GOAL> Count the lines in the data below that contain the word "computer". Reply with that number alone.

>> start

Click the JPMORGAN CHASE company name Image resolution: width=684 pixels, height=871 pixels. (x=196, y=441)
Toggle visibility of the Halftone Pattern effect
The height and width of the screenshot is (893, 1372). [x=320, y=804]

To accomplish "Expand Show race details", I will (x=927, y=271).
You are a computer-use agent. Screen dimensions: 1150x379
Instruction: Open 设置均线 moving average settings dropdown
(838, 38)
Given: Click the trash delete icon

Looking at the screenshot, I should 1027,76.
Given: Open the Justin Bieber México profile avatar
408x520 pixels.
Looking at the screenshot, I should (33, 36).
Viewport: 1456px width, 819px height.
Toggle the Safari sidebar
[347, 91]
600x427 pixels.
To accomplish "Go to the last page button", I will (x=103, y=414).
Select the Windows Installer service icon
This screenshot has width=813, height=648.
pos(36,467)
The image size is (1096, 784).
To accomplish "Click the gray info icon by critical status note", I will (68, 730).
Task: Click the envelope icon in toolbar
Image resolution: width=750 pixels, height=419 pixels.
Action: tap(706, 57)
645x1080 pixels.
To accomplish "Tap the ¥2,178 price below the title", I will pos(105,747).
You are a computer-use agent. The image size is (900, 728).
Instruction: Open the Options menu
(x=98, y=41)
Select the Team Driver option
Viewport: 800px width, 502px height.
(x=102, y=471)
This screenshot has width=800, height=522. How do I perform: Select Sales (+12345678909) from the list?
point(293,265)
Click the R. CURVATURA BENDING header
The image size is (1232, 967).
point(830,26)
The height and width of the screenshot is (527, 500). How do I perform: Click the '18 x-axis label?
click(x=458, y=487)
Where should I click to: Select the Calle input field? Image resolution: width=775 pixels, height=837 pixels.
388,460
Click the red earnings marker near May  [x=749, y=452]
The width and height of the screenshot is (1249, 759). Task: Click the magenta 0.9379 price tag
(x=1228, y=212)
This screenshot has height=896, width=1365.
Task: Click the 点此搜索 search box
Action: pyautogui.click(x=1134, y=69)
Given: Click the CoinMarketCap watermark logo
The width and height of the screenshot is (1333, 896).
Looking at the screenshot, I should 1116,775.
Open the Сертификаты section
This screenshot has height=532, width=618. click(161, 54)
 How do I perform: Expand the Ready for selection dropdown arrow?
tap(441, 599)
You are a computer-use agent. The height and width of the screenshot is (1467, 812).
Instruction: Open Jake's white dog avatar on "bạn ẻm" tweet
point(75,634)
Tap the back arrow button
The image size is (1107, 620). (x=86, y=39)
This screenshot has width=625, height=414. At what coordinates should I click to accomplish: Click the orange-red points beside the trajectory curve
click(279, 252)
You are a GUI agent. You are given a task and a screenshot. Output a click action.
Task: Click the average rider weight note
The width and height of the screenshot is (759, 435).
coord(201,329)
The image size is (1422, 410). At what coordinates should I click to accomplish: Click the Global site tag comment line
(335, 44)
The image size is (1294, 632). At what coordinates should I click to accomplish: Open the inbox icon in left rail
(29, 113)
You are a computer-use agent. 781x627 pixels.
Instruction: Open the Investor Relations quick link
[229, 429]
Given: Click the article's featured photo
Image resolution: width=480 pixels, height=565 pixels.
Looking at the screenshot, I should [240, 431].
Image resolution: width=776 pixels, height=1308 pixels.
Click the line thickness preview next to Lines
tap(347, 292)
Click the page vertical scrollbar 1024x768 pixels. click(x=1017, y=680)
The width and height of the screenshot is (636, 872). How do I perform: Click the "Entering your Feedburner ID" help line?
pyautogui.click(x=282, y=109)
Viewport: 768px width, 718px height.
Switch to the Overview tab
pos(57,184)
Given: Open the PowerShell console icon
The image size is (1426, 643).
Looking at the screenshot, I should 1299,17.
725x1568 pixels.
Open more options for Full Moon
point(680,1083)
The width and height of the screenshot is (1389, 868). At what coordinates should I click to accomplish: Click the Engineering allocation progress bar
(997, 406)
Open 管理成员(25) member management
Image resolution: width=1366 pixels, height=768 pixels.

>> end

WRITTEN REPLY> 4